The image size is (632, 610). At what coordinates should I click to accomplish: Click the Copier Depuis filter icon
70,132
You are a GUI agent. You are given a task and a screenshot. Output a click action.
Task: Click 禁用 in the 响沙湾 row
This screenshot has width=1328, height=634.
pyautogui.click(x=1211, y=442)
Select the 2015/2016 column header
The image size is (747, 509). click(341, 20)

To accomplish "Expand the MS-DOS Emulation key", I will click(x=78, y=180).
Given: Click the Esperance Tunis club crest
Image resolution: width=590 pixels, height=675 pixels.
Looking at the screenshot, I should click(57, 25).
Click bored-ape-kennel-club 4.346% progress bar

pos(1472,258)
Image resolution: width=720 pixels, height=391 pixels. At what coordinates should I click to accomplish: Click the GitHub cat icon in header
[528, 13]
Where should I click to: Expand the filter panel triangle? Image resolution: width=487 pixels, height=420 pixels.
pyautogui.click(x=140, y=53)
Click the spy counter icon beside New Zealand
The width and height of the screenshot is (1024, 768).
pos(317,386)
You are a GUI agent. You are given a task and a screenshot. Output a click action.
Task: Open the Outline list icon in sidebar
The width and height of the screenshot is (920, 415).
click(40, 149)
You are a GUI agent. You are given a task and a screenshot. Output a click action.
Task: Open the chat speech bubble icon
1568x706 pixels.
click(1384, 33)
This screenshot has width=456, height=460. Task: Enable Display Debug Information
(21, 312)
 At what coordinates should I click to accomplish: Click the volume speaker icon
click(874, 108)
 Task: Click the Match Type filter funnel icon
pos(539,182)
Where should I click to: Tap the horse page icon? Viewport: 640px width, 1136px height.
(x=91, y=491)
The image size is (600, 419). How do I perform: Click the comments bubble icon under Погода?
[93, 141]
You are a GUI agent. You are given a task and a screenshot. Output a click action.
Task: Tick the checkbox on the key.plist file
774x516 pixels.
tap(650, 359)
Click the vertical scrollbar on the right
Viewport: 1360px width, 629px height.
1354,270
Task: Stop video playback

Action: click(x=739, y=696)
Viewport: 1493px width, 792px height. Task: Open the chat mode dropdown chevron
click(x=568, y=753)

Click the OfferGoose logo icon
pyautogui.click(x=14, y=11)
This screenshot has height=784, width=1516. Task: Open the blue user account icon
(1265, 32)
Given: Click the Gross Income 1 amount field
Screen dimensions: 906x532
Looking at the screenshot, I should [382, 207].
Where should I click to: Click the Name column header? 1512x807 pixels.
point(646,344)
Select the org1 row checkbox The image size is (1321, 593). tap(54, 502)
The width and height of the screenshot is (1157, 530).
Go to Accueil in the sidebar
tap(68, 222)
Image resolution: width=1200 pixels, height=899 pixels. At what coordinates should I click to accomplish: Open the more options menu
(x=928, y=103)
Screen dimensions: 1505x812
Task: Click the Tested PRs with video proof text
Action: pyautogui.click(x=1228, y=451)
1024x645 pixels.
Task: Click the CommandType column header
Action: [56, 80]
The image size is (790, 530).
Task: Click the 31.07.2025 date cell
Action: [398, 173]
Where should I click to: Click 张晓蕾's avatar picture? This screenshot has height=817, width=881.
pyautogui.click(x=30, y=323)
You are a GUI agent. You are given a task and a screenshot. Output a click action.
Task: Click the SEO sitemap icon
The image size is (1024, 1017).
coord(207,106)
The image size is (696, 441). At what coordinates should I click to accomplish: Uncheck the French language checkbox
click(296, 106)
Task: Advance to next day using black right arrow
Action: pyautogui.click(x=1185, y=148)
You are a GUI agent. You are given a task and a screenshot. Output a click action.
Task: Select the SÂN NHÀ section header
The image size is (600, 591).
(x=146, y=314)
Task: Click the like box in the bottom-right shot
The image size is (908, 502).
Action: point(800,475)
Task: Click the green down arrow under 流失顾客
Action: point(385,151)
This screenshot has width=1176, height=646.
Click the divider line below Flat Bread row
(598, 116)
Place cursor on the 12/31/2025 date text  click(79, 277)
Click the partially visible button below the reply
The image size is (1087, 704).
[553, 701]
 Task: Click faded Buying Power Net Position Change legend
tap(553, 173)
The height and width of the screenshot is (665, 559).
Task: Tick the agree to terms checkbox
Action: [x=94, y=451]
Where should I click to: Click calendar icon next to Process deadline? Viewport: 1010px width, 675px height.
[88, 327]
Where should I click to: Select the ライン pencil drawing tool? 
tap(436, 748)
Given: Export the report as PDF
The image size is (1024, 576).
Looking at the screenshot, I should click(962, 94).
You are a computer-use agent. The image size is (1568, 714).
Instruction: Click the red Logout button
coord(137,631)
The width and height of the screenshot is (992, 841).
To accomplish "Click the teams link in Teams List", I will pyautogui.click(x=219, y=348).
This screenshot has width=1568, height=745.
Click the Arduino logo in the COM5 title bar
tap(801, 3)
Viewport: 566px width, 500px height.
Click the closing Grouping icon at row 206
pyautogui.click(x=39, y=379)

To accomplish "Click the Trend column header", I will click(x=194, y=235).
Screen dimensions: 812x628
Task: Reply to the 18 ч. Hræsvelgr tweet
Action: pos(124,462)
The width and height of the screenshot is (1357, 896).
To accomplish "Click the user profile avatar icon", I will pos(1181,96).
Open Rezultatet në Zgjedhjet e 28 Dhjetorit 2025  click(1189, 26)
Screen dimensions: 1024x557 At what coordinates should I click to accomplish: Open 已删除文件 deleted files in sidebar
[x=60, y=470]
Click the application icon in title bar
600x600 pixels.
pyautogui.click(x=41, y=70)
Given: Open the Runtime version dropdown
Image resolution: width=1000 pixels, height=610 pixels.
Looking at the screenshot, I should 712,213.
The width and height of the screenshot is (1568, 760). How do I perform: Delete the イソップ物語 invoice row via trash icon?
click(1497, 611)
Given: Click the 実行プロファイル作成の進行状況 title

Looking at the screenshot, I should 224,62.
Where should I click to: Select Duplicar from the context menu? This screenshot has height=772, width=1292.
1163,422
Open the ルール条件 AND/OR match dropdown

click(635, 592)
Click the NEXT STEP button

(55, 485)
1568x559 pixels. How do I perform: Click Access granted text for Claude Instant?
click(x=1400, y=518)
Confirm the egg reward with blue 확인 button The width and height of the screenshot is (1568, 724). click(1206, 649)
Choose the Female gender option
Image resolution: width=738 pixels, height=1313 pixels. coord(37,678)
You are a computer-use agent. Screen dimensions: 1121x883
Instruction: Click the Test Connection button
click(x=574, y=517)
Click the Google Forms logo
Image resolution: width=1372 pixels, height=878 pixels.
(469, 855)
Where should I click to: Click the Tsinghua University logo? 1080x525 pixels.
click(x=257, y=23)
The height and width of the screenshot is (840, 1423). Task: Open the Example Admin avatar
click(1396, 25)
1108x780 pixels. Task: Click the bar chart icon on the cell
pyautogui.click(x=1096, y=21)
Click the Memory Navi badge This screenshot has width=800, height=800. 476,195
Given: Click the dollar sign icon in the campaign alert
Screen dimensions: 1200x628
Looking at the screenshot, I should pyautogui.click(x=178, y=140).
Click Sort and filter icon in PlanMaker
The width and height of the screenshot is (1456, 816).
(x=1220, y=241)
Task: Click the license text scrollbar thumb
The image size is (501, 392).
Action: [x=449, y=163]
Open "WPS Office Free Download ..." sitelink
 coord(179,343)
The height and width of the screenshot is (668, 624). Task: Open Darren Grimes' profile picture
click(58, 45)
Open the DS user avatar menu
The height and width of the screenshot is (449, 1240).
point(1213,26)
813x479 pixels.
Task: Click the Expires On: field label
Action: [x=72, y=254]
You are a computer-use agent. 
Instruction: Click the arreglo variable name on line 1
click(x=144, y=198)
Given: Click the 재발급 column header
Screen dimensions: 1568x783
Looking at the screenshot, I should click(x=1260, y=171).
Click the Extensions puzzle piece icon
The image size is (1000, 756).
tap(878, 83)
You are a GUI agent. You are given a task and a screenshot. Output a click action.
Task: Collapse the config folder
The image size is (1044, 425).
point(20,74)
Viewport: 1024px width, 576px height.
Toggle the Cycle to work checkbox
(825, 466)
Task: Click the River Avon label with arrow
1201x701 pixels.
━━━
### Task brief
How many lines of the material contain the string "scrollbar"? Answer with the number and nothing else.

### Task solution
2